Secretary of State Marco Rubio announced the official end of the U.S. Agency for International Development (USAID) on Tuesday, after rapidly dismantling the government’s foreign aid arm since President Trump’s return to the White House.

USAID’s official shutdown comes following a study published Monday in the Lancet Medical journal projecting that more than 14 million additional deaths could occur globally as a result of the U.S. aid reductions, including 4.5 million deaths among children. 

The Trump administration defended its shutting down of USAID as rooting out “waste, fraud and abuse” and reorienting American aid dollars to deliver concrete returns. Elon Musk, during his time leading the Department of Government Efficiency (DOGE), bragged about putting USAID through the “wood chipper.” 

Rubio said that decades of U.S. foreign assistance had failed to deliver results for America. 

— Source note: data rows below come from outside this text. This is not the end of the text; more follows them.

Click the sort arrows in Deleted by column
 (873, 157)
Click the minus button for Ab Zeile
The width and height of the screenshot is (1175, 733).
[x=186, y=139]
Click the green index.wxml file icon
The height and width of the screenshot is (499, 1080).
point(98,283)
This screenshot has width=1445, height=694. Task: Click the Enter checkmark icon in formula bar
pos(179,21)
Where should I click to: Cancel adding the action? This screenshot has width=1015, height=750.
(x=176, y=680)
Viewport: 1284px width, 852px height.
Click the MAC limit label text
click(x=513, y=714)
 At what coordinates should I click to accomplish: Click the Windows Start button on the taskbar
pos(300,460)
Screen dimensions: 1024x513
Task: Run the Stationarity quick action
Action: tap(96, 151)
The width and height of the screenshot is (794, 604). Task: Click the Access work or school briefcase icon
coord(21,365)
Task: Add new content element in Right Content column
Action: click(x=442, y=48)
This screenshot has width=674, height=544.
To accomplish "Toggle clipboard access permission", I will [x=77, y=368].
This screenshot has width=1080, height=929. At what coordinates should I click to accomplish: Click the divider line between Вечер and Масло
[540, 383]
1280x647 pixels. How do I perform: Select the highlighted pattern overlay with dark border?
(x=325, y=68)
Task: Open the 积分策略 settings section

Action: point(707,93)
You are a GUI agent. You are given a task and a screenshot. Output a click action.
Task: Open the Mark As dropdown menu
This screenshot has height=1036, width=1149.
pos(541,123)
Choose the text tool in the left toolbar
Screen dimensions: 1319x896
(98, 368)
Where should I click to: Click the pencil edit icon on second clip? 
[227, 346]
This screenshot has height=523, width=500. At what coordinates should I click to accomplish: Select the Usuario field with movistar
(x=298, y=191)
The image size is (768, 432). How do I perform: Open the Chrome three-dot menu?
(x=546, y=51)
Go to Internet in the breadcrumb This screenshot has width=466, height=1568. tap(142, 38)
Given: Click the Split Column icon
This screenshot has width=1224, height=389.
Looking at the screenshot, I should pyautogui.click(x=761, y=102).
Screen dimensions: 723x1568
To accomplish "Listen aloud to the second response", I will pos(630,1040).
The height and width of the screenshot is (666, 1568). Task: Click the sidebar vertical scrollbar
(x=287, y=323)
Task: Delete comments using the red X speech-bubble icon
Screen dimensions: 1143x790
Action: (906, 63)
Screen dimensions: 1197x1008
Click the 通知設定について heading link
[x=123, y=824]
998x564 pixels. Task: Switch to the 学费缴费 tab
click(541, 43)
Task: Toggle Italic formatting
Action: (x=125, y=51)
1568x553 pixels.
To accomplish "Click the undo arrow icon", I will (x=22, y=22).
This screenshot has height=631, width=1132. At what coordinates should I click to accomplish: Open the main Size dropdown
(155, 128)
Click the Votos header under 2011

Development objectives have rarely been met, instability has often worsened, and anti-American sentiment has only grown,” Rubio wrote in a blog post on Tuesday. “This era of government-sanctioned inefficiency has officially come to an end.”

Democrats have roundly denounced USAID’s demise as unconstitutional and cruel. The administration has frozen foreign assistance, issued sweeping stop-work orders to USAID staff and locked out employees from workstations and emails. The moves triggered chaos in the aid community and put lives in danger, according to a lawsuit.

Of the $120 billion in contracts that were in effect at the beginning of January, about $69 billion in programming was kept, according to an analysis by The New York Times.

These include 580 humanitarian aid programs, 167 health programs, 65 economic development programs and 79 other initiatives, according to the Times.